Hairy cell leukemia:
Hairy cell leukemia is characterized by mature B-cell lymphocytes with irregular hair-like projections. These cells will be positive for the stain tartrate resistant acid phosphatase (TRAP). Hairy cell leukemia can present with pancytopenia and splenomegaly.

Lymphomas:

Hodgkin lymphoma:
The lymphomas are basically lymphocytic proliferations of the lymph nodes. Symptoms of Hodgkin lymphoma can include enlarged lymph nodes, splenomegaly, and hepatomegaly amongst others. The most important lab diagnostic is the presence of Reed Sternberg cells which will be found in the lymph node or tissue biopsy, not the peripheral blood or bone marrow. Reed Sternberg cells have an owl eye appearance. Hodgkin lymphoma has a good prognosis.

Nerdy Note
Hodgkin lymphoma is named after the British doctor Thomas Hodgkin (1798-1866). Hodgkin described the condition as benign in 1832 and it wasn’t until 1865 that the British doctor Samuel Wilks described it as malignant and named it in honor of Thomas Hodgkin.

Non-Hodgkin Lymphoma (NHL):
Non-Hodgkin lymphoma is the basket of the rest of the lymphomas other than Hodgkin lymphoma. The lymph node is a complex organ that houses B-cells and T-cells of varying maturation in specific compartments. Each of these cell groups can go haywire. Some of the lymphomas are named after the compartment of the lymph node where the cells normally reside, e.g. follicular lymphoma and mantle cell lymphoma (both mature B-cell lymphomas). NHL’s are predominantly mature B-cell (85-90%) and mature T-cell/Natural killer cell (10-15%).

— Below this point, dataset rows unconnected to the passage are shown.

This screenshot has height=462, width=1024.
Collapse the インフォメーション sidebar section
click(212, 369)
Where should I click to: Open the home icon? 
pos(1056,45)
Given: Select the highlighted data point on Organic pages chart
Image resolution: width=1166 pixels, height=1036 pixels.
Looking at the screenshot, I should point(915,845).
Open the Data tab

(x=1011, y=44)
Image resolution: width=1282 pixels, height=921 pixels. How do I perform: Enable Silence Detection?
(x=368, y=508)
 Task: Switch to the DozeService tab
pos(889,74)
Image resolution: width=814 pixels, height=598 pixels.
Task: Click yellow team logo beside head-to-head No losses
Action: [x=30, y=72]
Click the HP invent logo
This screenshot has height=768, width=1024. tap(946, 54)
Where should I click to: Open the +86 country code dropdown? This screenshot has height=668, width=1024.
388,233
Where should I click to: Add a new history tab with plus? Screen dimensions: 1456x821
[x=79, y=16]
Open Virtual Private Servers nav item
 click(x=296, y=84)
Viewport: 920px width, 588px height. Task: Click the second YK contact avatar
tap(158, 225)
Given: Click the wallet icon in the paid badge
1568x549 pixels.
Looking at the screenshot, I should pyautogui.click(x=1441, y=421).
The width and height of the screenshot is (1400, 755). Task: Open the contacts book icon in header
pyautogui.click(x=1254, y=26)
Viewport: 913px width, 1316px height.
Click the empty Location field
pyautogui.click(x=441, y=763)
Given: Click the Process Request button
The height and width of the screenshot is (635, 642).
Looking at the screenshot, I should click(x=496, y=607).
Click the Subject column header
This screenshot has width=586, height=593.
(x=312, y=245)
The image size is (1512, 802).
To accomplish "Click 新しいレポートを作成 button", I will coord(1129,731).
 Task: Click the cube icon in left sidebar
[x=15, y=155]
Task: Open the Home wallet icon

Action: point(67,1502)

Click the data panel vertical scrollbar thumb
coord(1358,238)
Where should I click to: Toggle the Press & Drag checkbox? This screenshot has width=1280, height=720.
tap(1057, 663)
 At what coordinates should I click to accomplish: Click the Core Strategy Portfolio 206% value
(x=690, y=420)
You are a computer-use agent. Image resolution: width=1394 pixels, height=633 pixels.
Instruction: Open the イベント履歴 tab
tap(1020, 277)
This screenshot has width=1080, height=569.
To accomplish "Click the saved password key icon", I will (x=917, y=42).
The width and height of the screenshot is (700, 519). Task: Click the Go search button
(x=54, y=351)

A common type of T-cell NHL is cutaneous T-cell lymphoma. NHL’s can effect the skin also. Two common types of cutaneous T-cell lymphoma are mycosis fungoides and Sezary syndrome.

Plasma cell disorders:

Monoclonal gammopathy of undetermined significance (MGUS):
This can be the precursor to more serious plasma cell disorders. MGUS is associated with a small “M-spike.” An M-spike is basically a large amount of monoclonal antibody, indicating over-proliferation of a cloned plasma cell usually detected with protein electrophoresis. MGUS can lead to plasma cell disorders like multiple myeloma, or things like NHL and CLL.

Multiple myeloma:
Multiple myeloma is one of many conditions characterized by an over proliferation of plasma cells. Plasma cells? Aren’t those of lymphoid origin? Yes, technically a myeloma is defined as a malignant tumor of the bone marrow. Most of the time when the prefix myelo- is used it’s referring to myeloid cell lines (granulocytes, RBCs, platelets) but in this case it’s lymphocytes. Don’t get tripped up by this! Make sure you know multiple myeloma involves plasma cells. What does the multiple refer to? Multiple in this sense refers to multiple different areas of bone. This disease has a tendency to spread and be in multiple areas. The three main characteristics of multiple myeloma are: over proliferation of plasma cells in the bone marrow, over production of monoclonal antibody, and the breaking down of bone.

Typical findings in multiple myeloma include rouleaux on the peripheral blood smear due to increased IgG or IgA serum protein. Anemia and even pancytopenia can present in multiple myeloma due to the malignant plasma cell colonies.

Bence-Jones proteinuria (free light chains in the urine) can also be present in multiple myeloma. An over-proliferation of immunoglobulin usually results in excess free light chains and these won’t be detected in the blood, so urine electrophoresis is necessary for detection. These excess free light chains can cause kidney damage and contribute to renal failure in patients with multiple myeloma.

Waldenstrom’s Macroglobulinemia:
Waldenstrom’s macroglobulinemia is a rare malignant lymphoproliferative disorder where small lymphocytes exhibit plasma cell differentiation and produce excess amounts of IgM. An IgM spike with a plasma cell disorder is a strong indication of Waldenstrom’s macroglobulinemia! The condition can present with anemia, lymphadenopathy, organomegaly, and even things like increased coagulation tests (PT and APTT) because the excess IgM can interfere with platelets and blood clotting proteins. Bence Jones protein in the urine can also be seen here.